Danny Fontaine abonde dans le même sens. « Les gens nous disaient : “Si vous voulez nous aider, battez-vous pour améliorer vos droits et vos conditions de vie et de travail chez vous, au Québec, car lorsque vous perdez des acquis, nous nous faisons couper dix fois plus ici.” »
Des conditions de travail épouvantables
Les deux syndicalistes ont notamment visité Tehuacan, dans l’État de Puebla, où ils ont rencontré des travailleuses et travailleurs d’une manufacture de jeans. Il s’agit d’une maquiladora, une entreprise qui bénéficie d’une exonération de droits de douane pour pouvoir produire à moindre coût. Ces maquiladoras se sont multipliées depuis la signature de l’ALENA, permettant aux propriétaires américains ou canadiens d’augmenter leur marge de profit sur le dos des Mexicaines et Mexicains.
« Les conditions de travail sont épouvantables, explique Danny Fontaine. La journée de travail est de huit heures, mais les personnes doivent travailler de dix à douze heures sans rémunération des heures supplémentaires. Si elles arrivent cinq minutes en retard, on leur coupe une demi-journée de salaire. Si elles sont malades une journée, on leur coupe deux jours de salaire. Et les agressions sexuelles sont monnaie courante... »
« De plus, comme plusieurs travailleuses n’ont pas accès à des services de garde, elles amènent leurs enfants à la manufacture, où ils finissent par travailler à la production », ajoute Rachel Sarrasin.
Des syndicats blancs et jaunes
Pire encore, les travailleuses et travailleurs ne peuvent pas compter sur l’aide de leur syndicat pour améliorer leur sort. En effet, la majorité des syndicats au Mexique sont des créatures des employeurs ou inféodés au parti politique au pouvoir, soit le Parti révolutionnaire institutionnel (PRI).
Il y a bien des syndicats « indépendants », mais la plupart ne portent pas le nom de syndicat. C’est le cas du Front authentique du travail, que les stagiaires du CISO ont rencontré.
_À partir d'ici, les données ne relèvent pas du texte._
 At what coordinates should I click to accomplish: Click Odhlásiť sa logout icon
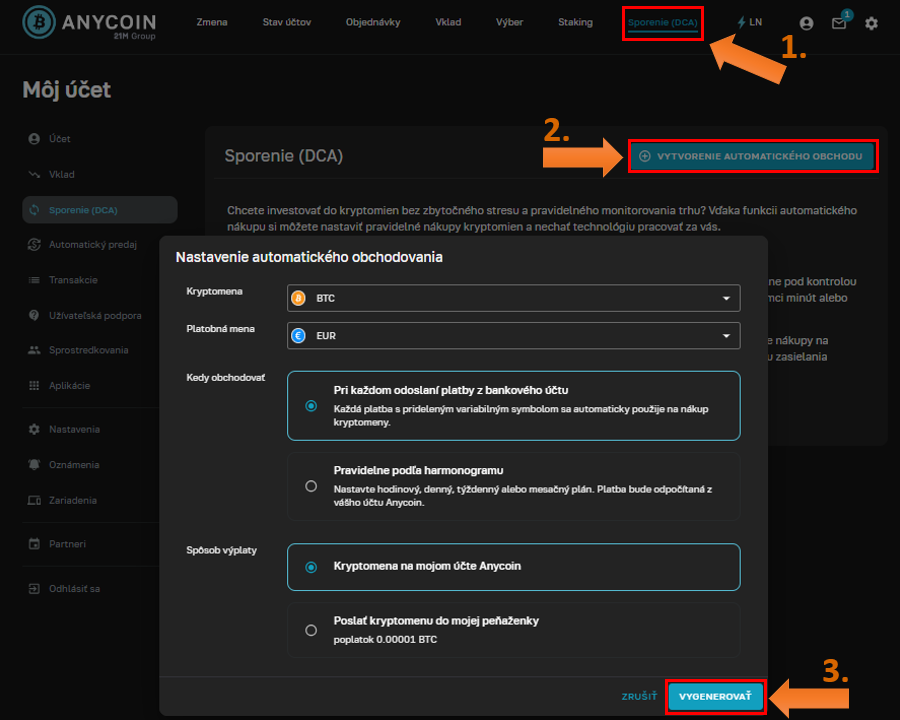click(x=34, y=588)
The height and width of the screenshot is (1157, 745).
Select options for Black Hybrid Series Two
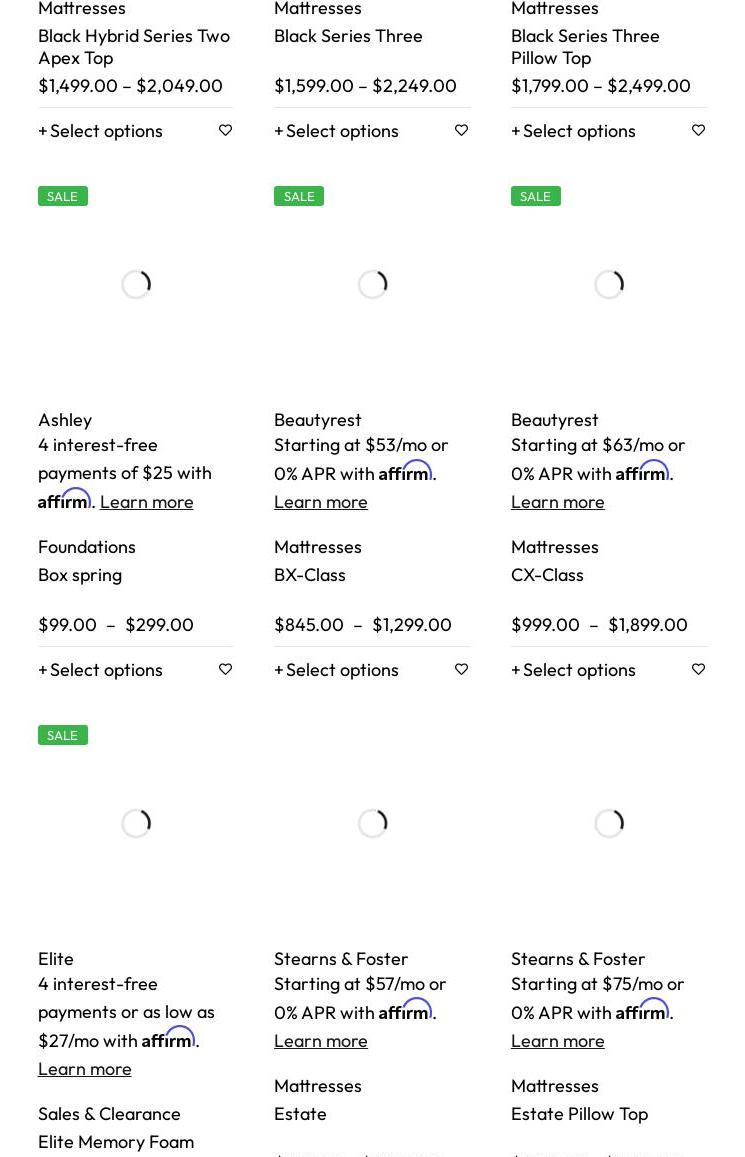click(x=100, y=131)
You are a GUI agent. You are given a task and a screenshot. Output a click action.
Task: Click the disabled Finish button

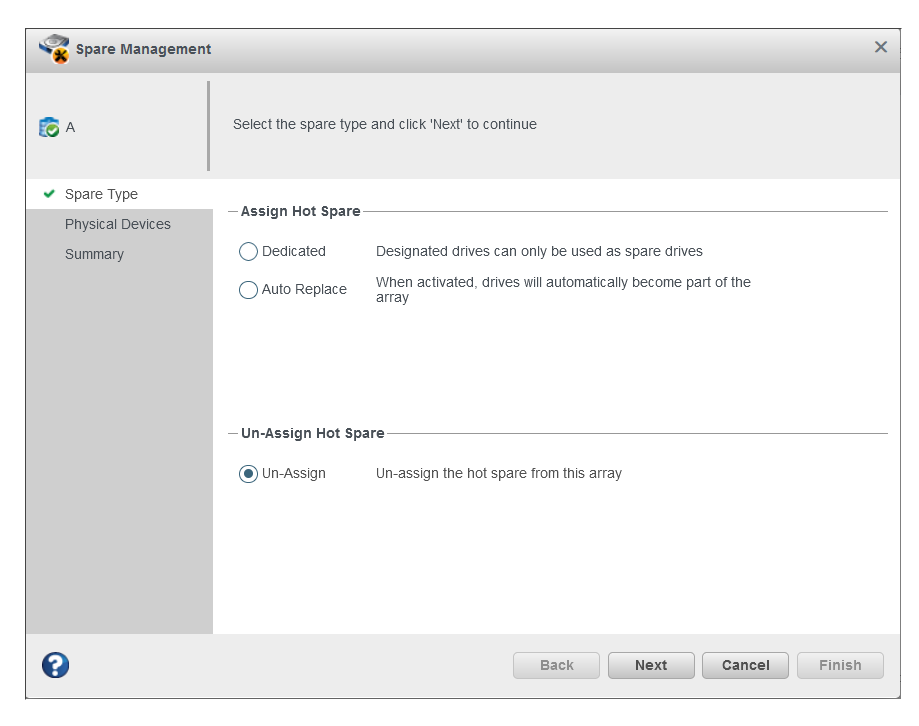tap(840, 665)
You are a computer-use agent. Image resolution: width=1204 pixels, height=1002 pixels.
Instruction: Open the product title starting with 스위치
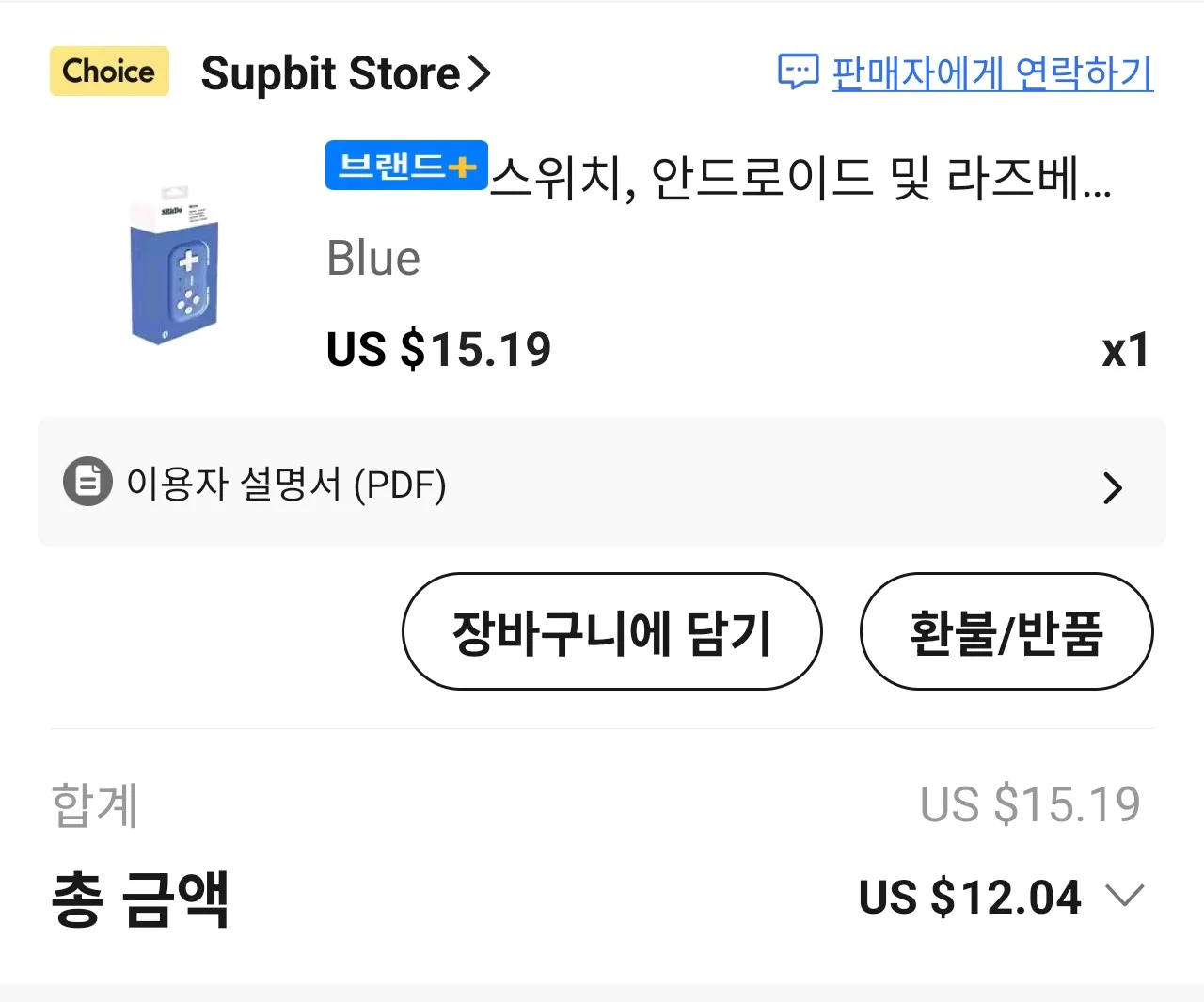pos(800,177)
Mais son existence est en danger, car le gouvernement mexicain veut réformer la loi du travail afin de restreindre la liberté d’association.
Conventions internationales bafouées
Les compagnies minières canadiennes sont très actives dans ce pays, notamment dans la région du Chiapas, où les autochtones luttent pour préserver leurs terres. Ces derniers s’appuient sur la convention 169 de l’Organisation internationale du Travail, qui requiert le consentement libre, préalable et éclairé des populations autochtones.
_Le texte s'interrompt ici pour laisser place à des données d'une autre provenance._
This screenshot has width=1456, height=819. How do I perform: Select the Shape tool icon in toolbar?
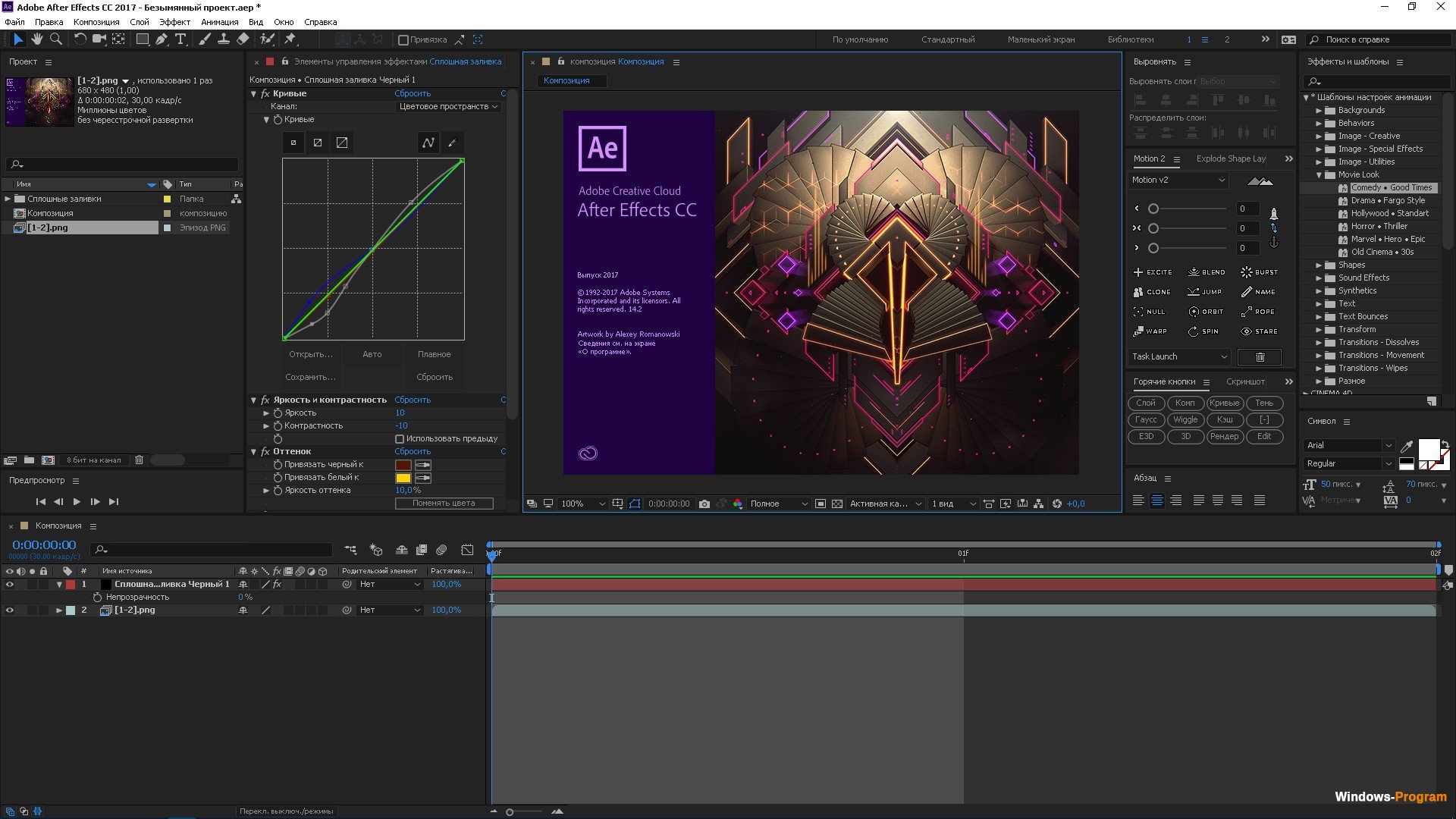click(143, 39)
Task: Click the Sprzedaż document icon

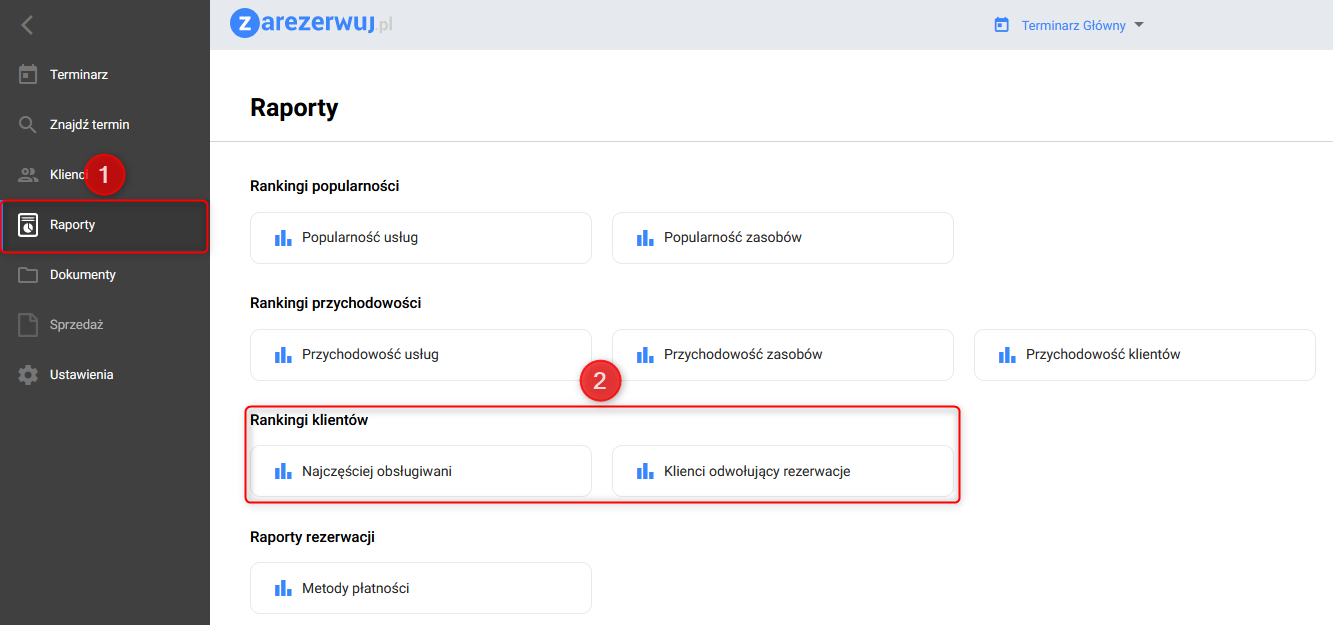Action: [28, 325]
Or non seulement cette exigence est-elle bafouée, mais les opposantes et opposants sont victimes de violences inimaginables, et ce, en toute impunité. Cette situation s’inscrit dans un climat de violence qui frappe largement la société mexicaine. Au cours des cinq dernières années, plus de 100 000 personnes ont été assassinées ou ont disparu… Des crimes principalement attribués aux paramilitaires, aux forces de l’ordre, aux bandits et aux narcotrafiquants.
Les militantes et militants mexicains n’hésitent pas à dénoncer l’hypocrisie de l’ambassade canadienne. D’un côté, elle annonce en grande pompe les investissements canadiens. De l’autre, elle émet des avertissements aux touristes canadiens afin qu’ils évitent ces zones en raison des violences.
Rachel Sarrasin et Danny Fontaine sont revenus transformés de cette mission et plus convaincus que jamais de la nécessité de la solidarité syndicale internationale.
1 Rachel Sarrasin est présidente du Syndicat des professeurs du Collège Gérald-Godin (SPCGG-CSQ).
2 Danny Fontaine est animateur de vie spirituelle et d’engagement communautaire, et membre du Syndicat du personnel professionnel des commissions scolaires de la région de Québec (SPPREQ-CSQ).
3 Cette mission de solidarité syndicale est une initiative du Centre international de solidarité ouvrière (CISO), à laquelle ont participé dix syndicalistes de la CSQ, de la FTQ, de la FIQ et de la CSN, en décembre 2017.